§ **TASK GOAL**: Your output should be each line from the material below that has the word "agent".

§ **EXERCISE DATA**:
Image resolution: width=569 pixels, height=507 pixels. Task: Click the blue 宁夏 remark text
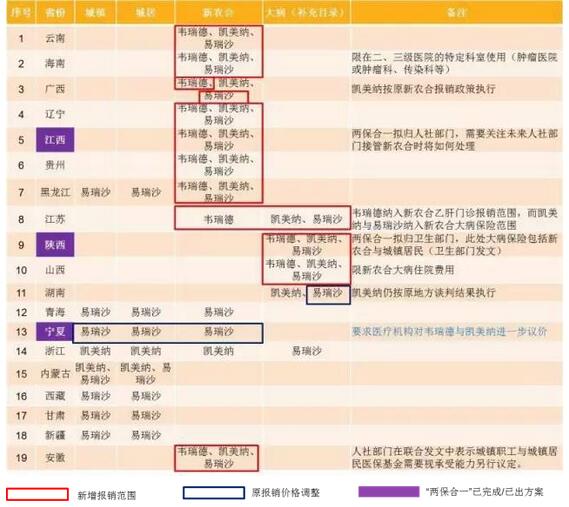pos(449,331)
==
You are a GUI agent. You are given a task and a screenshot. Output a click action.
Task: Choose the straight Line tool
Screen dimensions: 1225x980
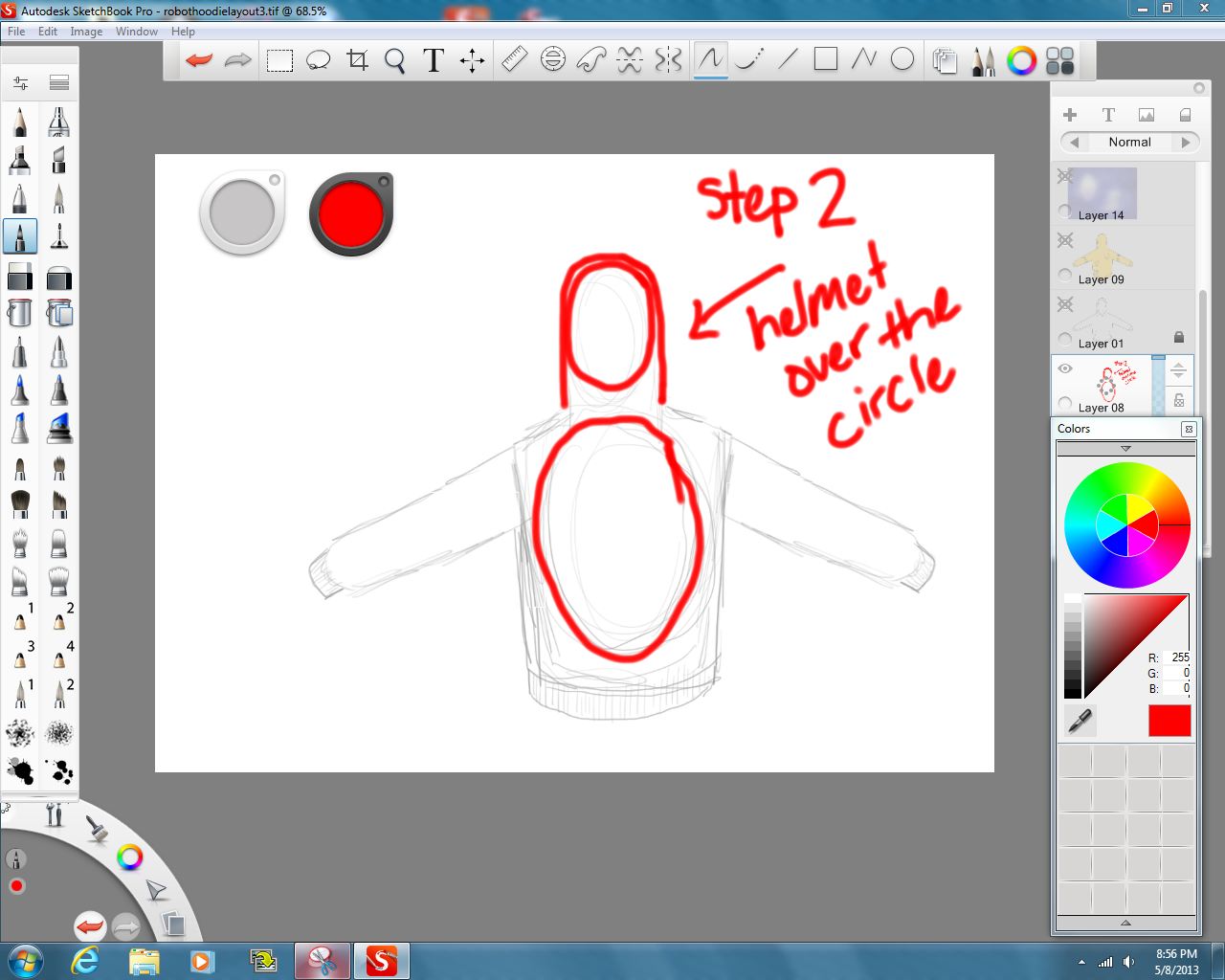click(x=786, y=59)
---
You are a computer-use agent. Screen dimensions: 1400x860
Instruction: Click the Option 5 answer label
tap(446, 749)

§ **EXERCISE RESULT**:
You are a GUI agent. You are given a task and a screenshot. Output a click action.
You are a computer-use agent. Screen dimensions: 1400x860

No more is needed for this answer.